Daylight revealed what the Ghurkhas had done in the night. They were all around us dug-in in slit trenches they had excavated with little shovels and their bayonets. Following the white tape back down to our jeep we passed hundreds of Ghurkhas who had been there on our way up and we had seen or heard none of them. If fight we must, I’d rather have them on our side than any other troops I’d served with. 

After that I suppose my stay in Hong Kong as far as the military aspect was concerned was just a matter of routine camp duties with occasional ‘schemes’ to keep us fighting fit while we waited for ‘The Boat’ It was the perpetual cry among conscripts. ‘Roll on The Boat.’  At last the order that we had been waiting for was given ‘Pick up, your parrots and monkeys and face the ship’. Or words to that effect, Sa!.

These were eventful days, and it has taken a lot of words to recount what I remember of less than a couple of years of my youth, although I don’t think any of us saw ourselves as making history. Even now, I think it was more a case of history making us.

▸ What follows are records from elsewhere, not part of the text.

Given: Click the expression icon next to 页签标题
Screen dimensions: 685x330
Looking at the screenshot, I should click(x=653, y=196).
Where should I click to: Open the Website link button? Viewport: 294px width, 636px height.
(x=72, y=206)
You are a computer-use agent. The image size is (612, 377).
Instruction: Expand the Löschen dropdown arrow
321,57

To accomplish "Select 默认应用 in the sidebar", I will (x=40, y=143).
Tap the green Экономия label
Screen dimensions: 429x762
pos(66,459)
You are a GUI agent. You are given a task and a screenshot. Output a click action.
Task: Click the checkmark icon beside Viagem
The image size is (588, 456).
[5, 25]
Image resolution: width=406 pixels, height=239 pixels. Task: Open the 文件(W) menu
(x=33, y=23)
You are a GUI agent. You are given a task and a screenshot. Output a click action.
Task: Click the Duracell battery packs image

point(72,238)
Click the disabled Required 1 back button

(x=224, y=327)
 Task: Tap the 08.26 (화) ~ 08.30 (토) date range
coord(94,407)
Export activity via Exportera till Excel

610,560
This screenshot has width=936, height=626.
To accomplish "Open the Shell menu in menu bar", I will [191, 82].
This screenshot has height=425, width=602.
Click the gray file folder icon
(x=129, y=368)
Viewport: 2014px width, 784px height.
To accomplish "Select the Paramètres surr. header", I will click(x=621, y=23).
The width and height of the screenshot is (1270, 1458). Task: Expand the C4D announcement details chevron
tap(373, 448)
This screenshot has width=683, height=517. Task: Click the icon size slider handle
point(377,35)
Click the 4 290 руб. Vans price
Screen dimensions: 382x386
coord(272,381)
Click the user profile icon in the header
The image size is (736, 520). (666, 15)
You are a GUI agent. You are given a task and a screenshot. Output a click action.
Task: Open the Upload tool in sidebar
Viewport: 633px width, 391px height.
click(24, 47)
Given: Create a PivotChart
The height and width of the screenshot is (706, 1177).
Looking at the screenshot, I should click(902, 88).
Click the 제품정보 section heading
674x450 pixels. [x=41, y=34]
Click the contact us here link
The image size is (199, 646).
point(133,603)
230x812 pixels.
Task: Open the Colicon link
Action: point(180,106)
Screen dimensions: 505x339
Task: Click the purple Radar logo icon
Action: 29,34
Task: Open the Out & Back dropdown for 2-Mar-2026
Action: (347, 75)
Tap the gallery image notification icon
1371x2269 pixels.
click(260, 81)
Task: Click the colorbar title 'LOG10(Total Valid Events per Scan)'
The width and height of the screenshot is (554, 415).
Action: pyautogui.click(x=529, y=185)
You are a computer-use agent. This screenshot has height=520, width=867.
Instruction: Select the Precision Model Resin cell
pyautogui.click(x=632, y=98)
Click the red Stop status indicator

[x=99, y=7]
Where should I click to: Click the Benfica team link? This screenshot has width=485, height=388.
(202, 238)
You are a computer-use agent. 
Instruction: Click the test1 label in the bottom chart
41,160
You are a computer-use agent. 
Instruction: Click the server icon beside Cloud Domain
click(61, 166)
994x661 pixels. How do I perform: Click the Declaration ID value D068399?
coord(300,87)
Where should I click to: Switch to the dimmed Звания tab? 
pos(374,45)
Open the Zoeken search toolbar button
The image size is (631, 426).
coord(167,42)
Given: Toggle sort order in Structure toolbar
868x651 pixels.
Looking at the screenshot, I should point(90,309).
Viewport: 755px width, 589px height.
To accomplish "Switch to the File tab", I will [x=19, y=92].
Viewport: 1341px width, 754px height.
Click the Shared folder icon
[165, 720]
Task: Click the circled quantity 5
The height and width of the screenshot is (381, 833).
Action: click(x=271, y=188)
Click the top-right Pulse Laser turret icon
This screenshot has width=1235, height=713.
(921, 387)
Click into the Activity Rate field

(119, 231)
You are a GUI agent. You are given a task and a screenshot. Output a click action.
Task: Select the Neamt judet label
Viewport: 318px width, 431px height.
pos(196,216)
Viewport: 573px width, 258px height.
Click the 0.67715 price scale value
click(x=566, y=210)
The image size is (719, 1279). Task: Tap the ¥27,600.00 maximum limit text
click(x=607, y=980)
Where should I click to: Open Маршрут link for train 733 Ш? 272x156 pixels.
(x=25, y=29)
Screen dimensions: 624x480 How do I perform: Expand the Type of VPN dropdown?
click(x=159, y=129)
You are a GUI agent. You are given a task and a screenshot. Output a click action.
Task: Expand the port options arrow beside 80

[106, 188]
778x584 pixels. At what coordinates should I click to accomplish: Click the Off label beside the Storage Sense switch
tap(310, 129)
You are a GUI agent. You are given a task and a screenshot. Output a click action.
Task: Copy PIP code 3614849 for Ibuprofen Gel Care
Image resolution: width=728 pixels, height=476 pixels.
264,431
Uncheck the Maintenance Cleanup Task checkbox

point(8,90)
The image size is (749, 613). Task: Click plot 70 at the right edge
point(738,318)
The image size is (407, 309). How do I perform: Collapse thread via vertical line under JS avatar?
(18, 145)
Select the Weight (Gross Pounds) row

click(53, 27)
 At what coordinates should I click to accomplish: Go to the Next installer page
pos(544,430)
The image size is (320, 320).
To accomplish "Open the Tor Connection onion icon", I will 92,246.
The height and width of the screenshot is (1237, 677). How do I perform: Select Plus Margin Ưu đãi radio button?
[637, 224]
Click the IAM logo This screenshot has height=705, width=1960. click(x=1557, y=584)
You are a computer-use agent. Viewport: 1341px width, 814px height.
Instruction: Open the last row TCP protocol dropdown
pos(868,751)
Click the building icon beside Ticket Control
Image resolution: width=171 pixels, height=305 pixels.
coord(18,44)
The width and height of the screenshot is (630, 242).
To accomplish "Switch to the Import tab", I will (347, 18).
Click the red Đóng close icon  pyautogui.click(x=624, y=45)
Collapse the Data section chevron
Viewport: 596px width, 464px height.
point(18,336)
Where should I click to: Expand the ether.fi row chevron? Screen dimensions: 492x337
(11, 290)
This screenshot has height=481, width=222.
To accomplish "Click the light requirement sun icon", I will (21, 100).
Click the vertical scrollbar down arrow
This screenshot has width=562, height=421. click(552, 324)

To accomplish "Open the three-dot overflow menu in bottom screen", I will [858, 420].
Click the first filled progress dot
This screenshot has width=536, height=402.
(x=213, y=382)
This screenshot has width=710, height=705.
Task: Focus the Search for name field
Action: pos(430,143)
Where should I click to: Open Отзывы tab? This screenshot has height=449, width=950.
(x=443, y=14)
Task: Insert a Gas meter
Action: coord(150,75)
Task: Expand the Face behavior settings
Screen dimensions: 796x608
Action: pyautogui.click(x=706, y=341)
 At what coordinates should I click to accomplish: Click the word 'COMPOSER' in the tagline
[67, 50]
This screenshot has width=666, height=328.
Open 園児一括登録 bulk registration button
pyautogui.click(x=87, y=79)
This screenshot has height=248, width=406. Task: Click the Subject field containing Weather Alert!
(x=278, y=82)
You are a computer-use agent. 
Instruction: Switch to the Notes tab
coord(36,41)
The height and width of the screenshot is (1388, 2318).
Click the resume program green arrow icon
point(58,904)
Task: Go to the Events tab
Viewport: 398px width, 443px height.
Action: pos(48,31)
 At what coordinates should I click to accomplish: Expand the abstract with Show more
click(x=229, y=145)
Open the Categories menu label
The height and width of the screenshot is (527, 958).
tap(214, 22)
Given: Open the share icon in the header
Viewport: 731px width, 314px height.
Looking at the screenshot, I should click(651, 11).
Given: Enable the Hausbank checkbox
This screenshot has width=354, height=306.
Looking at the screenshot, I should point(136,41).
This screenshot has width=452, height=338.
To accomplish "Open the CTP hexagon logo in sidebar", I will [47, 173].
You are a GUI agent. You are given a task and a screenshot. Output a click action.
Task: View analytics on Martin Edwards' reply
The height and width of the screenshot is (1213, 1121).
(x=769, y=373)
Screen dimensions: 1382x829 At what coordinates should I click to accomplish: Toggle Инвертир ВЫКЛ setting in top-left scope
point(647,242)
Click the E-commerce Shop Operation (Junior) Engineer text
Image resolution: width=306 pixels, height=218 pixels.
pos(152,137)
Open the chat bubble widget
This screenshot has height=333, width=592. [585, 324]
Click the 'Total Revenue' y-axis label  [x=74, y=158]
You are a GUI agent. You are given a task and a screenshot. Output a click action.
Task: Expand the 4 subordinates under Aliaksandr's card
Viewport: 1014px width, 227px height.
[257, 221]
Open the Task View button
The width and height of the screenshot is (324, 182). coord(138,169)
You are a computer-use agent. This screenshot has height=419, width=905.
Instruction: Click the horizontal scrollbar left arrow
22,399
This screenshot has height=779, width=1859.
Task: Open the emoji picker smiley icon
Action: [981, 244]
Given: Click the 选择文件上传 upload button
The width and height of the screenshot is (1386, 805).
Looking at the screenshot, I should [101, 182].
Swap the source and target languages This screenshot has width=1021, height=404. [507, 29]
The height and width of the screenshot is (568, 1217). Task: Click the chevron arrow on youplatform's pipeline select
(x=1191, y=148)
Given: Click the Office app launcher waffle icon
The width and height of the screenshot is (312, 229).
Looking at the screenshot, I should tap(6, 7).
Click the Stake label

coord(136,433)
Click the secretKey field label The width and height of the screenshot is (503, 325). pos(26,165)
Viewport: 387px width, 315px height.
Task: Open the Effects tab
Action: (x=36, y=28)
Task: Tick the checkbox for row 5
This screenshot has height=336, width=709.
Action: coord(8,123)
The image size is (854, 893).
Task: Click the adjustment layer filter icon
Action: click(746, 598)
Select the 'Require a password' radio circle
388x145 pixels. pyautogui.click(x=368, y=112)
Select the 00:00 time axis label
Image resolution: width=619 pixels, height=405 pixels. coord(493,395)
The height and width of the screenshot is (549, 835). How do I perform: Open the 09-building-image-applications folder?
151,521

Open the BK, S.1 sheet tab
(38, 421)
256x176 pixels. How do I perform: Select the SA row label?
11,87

I have only just seen this 'thread' talking about 25 Field Regiment RA, and 54 Battery in particular, and it brought back immediate memories. The reason being is that I served in 25 Regiment, and as it so happens, I was in 54 Battery as well. I joined 25 Regt in 1968 and left when 25 Regt returned to the UK in 1971. 25 Regiment changed from a Field Regiment to a Light Regiment while training in the UK for our HK role. I stayed with the next Regiment out which was 47 Light Regt. Reading up on this old Regimental history definitely brought back memories.